* **BRIEF**
Within the lines below, find those that hold the string "Tavern" and copy each one.
***
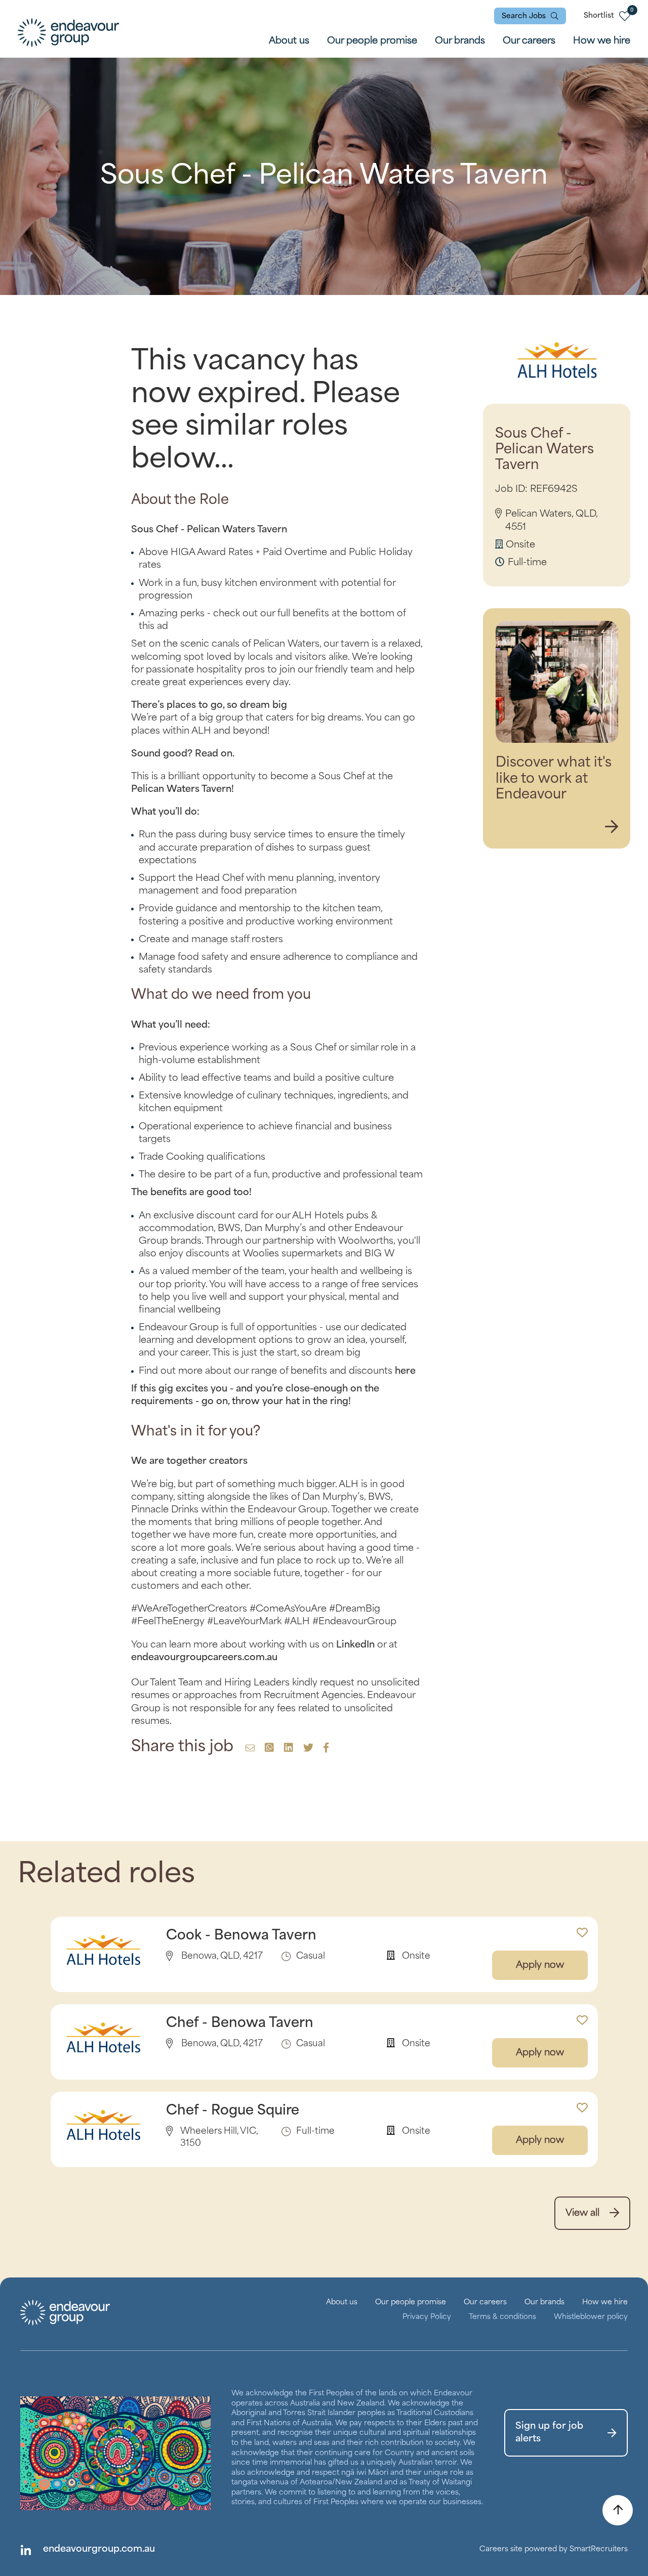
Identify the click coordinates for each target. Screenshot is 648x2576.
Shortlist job (582, 1927)
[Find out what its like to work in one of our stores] (611, 827)
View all (582, 2213)
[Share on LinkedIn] (287, 1749)
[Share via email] (250, 1749)
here (405, 1371)
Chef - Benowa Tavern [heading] (239, 2023)
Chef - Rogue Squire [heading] (232, 2111)
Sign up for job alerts (549, 2432)
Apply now (540, 1965)
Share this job (182, 1747)
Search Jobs (524, 16)
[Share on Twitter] (307, 1749)
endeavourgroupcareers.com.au (204, 1657)
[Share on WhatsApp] (268, 1749)
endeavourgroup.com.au (99, 2549)
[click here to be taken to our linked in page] (25, 2550)
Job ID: (511, 489)
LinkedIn (355, 1645)
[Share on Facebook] (325, 1749)
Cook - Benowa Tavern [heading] (241, 1935)
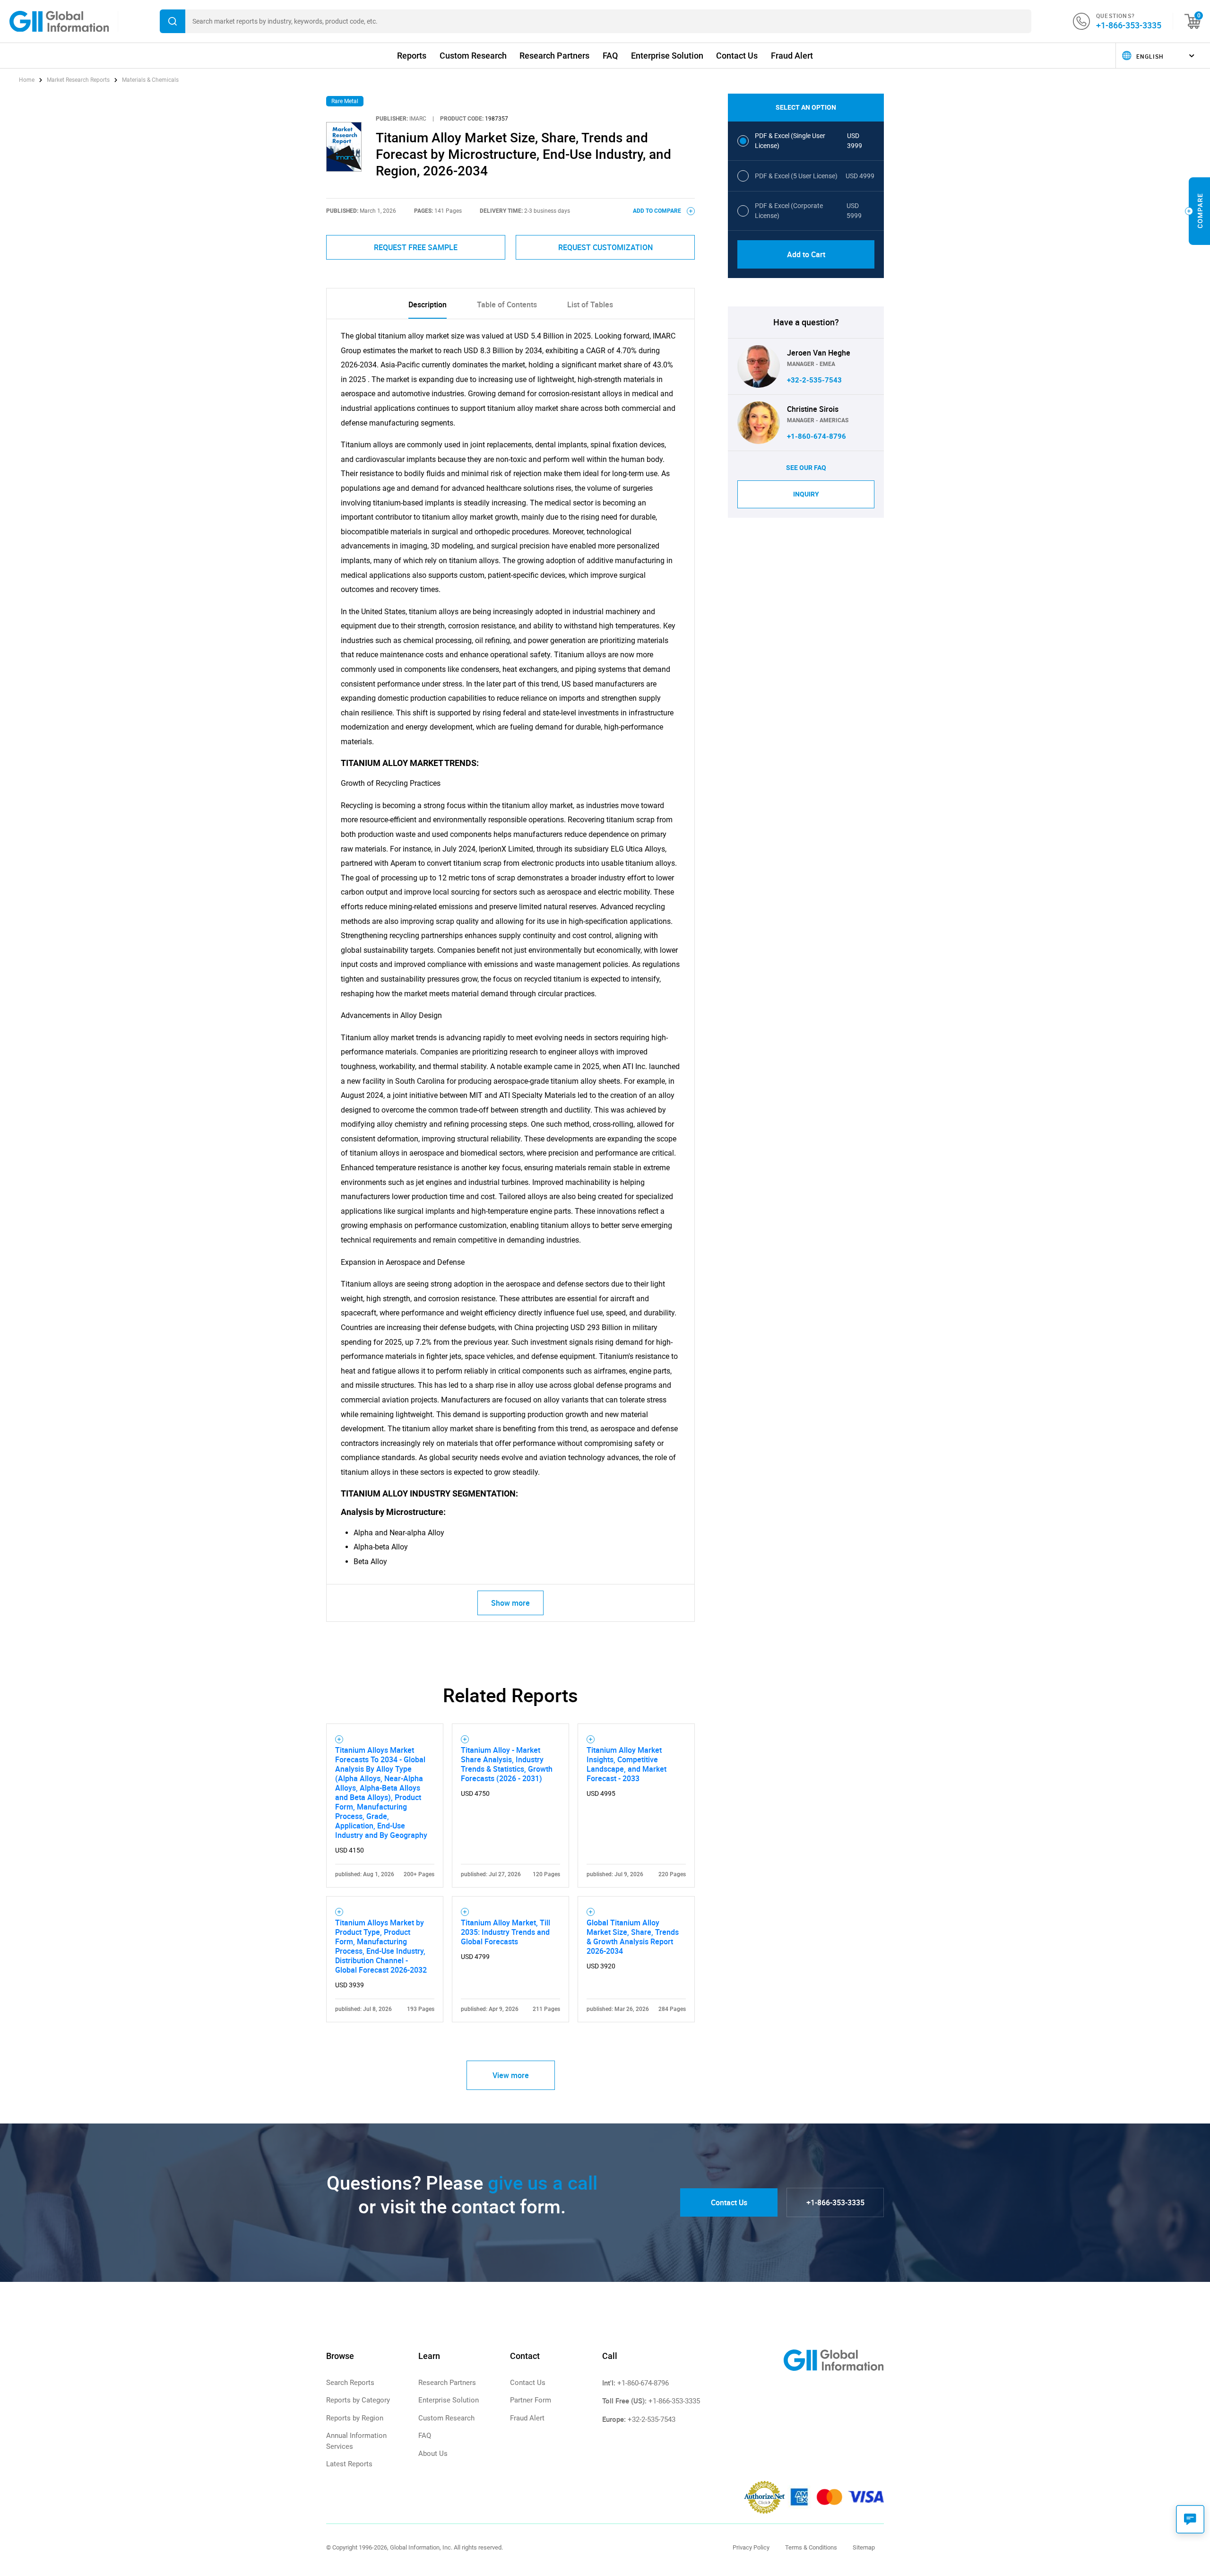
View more (511, 2075)
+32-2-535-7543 (814, 380)
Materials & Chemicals (150, 80)
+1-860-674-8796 (816, 436)
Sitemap (864, 2547)
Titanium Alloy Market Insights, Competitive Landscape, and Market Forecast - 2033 (626, 1764)
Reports (411, 56)
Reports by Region (354, 2418)
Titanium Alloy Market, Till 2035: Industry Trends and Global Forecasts (505, 1932)
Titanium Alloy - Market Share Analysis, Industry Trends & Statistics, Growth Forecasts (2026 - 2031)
***
* **ANSWER**
Chef - Benowa Tavern [heading] (239, 2023)
Cook - Benowa Tavern [heading] (241, 1935)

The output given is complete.